Exercise:
Tally the lines below that hold the string "Enable", and give only the tally.

Given records:
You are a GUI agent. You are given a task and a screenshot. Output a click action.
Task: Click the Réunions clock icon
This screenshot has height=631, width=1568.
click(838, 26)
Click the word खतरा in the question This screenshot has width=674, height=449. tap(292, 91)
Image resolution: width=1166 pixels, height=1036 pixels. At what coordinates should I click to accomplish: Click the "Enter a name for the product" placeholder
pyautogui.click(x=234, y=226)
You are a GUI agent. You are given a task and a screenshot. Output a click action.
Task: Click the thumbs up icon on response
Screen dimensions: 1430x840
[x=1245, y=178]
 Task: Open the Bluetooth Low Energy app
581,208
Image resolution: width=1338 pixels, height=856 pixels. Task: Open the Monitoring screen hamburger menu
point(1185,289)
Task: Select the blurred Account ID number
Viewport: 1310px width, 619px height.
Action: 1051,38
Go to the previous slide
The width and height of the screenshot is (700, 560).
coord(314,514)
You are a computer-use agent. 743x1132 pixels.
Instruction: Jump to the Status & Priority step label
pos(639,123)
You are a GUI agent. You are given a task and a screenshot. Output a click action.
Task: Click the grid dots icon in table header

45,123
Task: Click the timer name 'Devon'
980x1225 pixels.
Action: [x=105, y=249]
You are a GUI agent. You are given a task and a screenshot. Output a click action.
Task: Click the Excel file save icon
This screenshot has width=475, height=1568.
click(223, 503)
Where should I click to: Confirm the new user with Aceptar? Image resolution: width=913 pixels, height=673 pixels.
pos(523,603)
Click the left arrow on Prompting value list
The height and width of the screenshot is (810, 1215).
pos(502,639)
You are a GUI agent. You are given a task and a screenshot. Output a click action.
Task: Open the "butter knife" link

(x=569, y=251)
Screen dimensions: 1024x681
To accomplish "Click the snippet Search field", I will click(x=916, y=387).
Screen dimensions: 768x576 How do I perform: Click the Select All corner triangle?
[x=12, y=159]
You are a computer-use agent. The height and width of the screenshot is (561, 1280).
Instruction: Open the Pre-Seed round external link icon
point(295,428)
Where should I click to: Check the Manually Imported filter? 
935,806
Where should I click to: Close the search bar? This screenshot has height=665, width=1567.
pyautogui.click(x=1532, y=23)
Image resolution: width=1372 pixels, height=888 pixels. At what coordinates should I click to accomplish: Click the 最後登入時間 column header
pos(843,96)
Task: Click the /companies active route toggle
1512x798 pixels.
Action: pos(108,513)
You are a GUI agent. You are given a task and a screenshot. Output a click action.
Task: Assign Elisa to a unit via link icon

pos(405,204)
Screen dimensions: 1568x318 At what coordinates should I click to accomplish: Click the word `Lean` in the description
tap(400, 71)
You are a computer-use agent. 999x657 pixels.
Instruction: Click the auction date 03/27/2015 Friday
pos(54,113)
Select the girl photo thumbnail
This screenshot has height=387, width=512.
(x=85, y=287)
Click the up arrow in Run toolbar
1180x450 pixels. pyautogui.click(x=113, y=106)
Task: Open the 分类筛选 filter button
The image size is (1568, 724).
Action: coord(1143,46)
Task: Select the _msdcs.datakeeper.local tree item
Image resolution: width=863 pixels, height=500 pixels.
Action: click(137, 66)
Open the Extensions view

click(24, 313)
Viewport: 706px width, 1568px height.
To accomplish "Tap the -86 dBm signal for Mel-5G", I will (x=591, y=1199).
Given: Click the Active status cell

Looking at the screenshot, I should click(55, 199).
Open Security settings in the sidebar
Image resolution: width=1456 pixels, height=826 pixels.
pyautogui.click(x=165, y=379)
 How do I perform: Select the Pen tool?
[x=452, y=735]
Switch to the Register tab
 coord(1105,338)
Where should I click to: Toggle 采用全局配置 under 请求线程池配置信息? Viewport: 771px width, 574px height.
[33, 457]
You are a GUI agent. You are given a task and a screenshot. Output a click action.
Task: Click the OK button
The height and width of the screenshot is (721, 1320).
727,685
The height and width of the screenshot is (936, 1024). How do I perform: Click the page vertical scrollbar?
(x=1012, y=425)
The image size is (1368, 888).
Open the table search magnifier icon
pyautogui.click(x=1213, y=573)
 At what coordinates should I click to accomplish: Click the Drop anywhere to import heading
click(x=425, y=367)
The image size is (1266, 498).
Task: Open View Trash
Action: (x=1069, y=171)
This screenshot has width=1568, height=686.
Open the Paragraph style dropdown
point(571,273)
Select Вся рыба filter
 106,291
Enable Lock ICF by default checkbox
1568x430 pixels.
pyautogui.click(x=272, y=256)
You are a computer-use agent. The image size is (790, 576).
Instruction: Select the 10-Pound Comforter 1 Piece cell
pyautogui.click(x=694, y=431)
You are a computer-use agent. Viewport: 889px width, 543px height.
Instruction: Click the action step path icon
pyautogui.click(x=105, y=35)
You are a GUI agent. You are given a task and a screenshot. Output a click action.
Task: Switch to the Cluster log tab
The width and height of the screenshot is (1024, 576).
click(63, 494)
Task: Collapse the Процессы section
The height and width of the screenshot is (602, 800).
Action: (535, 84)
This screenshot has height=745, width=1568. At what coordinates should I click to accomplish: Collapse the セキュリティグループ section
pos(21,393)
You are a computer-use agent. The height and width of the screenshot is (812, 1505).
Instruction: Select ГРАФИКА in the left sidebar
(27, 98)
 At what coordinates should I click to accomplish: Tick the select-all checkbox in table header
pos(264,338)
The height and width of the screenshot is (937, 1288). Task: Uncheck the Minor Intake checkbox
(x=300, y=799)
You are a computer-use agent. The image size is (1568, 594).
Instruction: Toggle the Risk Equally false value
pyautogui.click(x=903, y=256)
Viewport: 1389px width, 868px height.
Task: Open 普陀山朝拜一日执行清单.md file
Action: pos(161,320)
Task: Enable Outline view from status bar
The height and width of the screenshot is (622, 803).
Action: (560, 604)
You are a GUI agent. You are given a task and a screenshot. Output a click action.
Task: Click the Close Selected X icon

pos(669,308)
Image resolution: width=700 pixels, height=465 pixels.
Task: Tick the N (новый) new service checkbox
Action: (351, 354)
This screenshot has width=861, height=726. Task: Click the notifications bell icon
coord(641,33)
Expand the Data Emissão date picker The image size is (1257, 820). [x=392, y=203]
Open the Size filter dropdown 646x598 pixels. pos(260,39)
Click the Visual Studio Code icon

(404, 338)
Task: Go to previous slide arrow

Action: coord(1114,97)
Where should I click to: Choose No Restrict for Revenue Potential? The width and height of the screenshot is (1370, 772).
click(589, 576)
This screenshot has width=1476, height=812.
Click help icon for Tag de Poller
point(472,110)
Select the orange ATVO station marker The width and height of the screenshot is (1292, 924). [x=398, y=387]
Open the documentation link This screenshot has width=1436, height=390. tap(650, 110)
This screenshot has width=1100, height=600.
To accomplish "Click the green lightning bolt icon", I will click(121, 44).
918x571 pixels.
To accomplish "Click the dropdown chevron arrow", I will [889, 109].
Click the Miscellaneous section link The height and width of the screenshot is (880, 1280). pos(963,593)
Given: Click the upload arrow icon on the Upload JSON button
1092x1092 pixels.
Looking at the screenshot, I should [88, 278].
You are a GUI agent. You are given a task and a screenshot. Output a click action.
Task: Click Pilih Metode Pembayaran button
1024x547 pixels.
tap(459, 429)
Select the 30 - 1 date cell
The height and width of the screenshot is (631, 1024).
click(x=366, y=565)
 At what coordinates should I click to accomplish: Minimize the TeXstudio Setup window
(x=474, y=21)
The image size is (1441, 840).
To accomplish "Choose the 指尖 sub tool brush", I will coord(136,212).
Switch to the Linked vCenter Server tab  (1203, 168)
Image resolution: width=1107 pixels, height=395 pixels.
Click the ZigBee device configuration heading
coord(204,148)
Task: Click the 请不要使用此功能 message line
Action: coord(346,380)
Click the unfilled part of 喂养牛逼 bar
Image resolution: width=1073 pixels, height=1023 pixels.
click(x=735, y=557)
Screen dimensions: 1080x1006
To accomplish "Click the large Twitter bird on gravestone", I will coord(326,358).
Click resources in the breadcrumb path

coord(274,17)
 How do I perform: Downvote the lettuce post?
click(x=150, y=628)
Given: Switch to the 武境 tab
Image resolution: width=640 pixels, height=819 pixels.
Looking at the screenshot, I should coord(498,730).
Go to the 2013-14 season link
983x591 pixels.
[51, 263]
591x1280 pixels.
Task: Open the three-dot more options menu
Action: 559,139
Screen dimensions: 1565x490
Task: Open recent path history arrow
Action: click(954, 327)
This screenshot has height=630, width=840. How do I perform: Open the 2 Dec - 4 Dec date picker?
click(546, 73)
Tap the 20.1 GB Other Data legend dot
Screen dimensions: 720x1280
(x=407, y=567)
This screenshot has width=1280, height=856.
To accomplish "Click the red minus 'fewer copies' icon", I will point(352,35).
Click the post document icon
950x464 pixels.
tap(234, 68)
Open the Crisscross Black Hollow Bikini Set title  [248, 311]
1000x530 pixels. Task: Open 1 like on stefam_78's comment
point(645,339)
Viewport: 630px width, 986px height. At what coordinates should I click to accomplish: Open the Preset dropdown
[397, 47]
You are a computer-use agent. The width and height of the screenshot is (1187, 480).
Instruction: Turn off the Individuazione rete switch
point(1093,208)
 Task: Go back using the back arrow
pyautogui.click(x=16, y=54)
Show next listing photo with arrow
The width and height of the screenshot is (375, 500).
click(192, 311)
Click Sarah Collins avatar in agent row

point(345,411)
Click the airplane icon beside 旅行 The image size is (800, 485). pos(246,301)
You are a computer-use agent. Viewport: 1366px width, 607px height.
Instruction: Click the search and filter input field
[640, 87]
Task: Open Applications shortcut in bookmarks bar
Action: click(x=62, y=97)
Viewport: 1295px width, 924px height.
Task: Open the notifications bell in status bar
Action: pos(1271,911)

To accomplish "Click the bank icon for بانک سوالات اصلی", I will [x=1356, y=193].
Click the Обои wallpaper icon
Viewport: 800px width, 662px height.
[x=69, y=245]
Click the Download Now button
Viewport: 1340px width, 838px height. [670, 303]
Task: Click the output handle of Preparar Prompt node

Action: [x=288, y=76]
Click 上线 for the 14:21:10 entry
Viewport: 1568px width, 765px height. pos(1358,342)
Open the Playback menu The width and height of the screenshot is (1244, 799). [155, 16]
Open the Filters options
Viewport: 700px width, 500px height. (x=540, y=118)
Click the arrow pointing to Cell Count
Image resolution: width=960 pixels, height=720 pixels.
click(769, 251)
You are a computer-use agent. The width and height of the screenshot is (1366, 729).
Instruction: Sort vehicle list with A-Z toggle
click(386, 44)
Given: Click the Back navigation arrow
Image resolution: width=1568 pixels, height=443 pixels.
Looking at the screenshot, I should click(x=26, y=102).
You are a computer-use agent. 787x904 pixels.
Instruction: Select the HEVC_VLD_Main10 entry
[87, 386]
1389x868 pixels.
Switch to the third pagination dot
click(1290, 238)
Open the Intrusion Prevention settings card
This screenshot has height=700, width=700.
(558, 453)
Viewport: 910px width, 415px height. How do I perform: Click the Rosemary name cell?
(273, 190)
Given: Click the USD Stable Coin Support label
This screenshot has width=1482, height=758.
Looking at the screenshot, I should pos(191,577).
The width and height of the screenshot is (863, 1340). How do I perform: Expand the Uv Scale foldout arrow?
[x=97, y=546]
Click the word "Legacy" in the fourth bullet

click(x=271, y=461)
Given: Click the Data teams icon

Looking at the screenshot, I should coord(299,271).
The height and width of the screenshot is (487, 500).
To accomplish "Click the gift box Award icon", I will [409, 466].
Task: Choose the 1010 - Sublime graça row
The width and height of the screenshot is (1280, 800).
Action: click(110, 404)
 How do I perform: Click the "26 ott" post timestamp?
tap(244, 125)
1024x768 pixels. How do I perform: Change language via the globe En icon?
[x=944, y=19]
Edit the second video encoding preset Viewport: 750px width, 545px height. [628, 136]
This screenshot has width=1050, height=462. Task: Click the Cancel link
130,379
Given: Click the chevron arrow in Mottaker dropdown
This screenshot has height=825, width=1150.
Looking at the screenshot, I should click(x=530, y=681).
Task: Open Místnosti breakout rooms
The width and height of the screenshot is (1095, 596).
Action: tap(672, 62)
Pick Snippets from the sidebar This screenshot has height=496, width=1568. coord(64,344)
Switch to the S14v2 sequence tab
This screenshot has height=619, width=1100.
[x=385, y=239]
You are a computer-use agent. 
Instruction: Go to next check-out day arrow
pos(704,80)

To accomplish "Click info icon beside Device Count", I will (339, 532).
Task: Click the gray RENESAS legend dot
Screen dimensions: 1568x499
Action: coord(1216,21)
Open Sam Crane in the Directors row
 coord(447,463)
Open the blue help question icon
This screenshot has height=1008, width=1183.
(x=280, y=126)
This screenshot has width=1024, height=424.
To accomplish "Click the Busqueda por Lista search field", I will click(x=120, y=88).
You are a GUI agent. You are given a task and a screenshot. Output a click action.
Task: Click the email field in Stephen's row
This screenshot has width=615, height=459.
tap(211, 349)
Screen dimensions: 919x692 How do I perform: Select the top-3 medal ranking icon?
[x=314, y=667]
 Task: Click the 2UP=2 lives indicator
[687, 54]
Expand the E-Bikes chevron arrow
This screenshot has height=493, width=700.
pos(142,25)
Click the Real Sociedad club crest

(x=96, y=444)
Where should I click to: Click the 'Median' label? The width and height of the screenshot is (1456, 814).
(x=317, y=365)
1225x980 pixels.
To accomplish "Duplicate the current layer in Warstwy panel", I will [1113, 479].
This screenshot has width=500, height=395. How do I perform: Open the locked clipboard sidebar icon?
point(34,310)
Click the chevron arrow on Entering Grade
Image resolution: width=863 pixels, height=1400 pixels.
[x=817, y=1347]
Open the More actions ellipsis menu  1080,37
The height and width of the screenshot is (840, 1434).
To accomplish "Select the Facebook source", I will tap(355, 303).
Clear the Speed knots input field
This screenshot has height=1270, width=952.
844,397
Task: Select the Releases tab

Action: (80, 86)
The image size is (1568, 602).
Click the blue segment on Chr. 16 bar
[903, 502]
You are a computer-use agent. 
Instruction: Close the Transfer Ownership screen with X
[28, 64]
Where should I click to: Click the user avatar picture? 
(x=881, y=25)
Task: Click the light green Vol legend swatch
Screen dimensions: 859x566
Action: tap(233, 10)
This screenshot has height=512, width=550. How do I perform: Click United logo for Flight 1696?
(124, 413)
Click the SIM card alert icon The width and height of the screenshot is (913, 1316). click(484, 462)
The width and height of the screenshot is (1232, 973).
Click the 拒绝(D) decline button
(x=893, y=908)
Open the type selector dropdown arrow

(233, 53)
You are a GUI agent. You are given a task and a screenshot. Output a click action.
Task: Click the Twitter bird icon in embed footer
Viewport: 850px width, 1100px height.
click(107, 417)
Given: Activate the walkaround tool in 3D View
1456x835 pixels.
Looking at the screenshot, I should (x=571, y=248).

Output of the exercise:
2